:: Task brief ::
Nothing but an exact copy is asked for: the lines in the material below from the one with "The height and" through the one with "the OCC scene:1", pictures excluded.

───── Study material

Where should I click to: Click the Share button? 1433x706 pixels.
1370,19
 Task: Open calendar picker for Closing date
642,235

──────────
───── Study material

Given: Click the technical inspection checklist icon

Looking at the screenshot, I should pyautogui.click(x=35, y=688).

──────────
───── Study material

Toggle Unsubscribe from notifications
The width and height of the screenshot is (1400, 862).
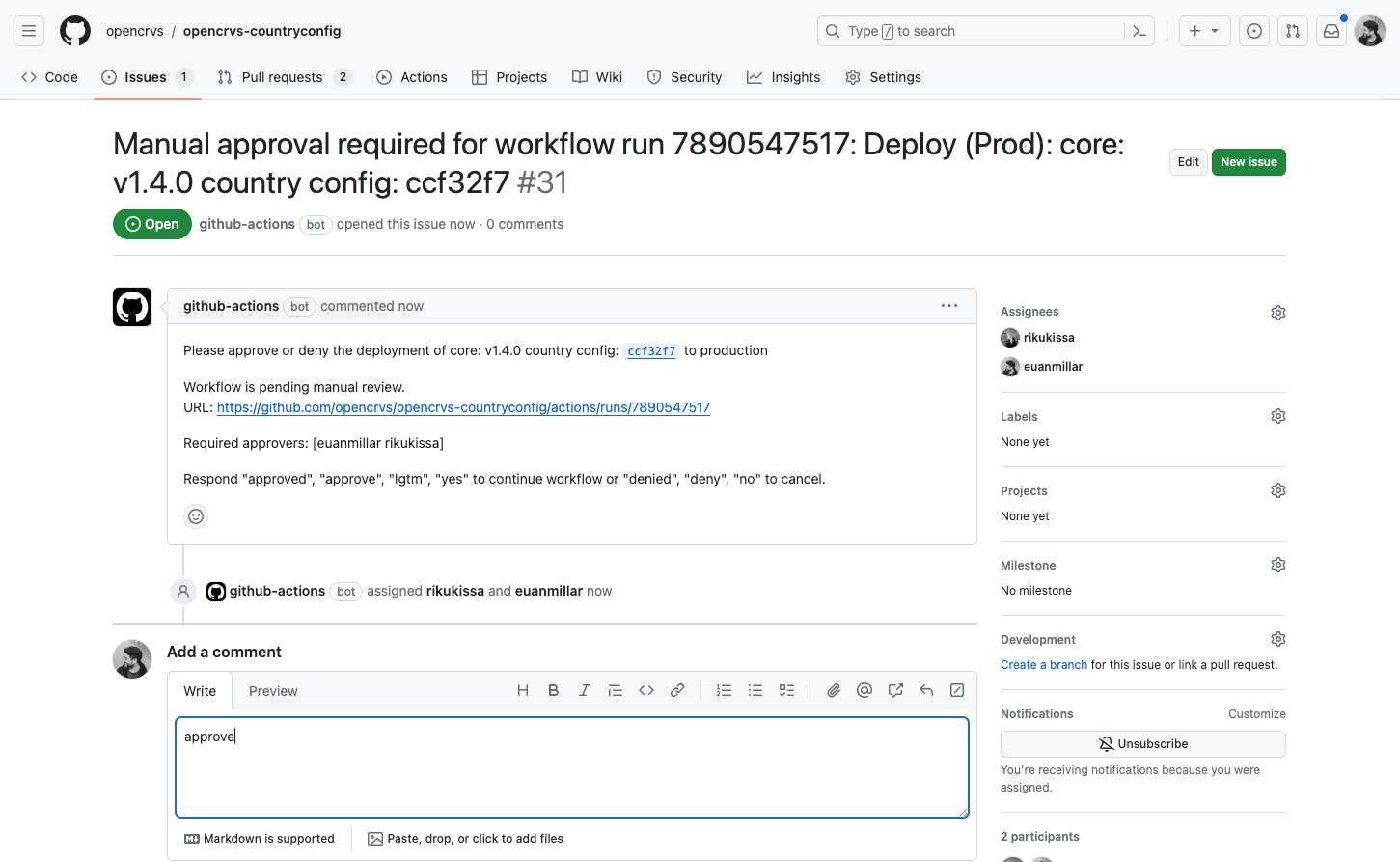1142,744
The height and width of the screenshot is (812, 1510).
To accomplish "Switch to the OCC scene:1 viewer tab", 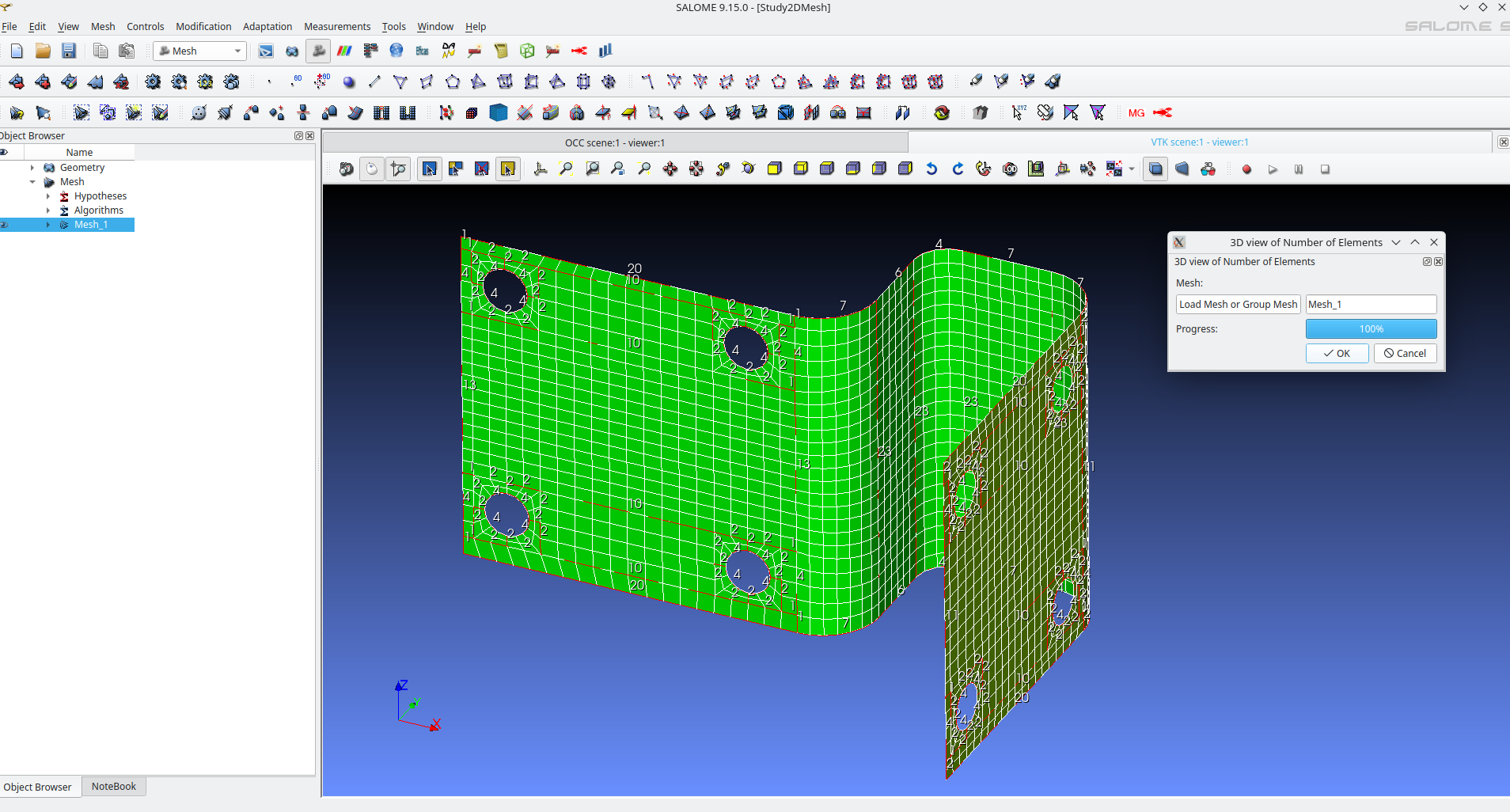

──────────

:: The answer ::
The height and width of the screenshot is (812, 1510).
To accomplish "Switch to the OCC scene:1 viewer tab", 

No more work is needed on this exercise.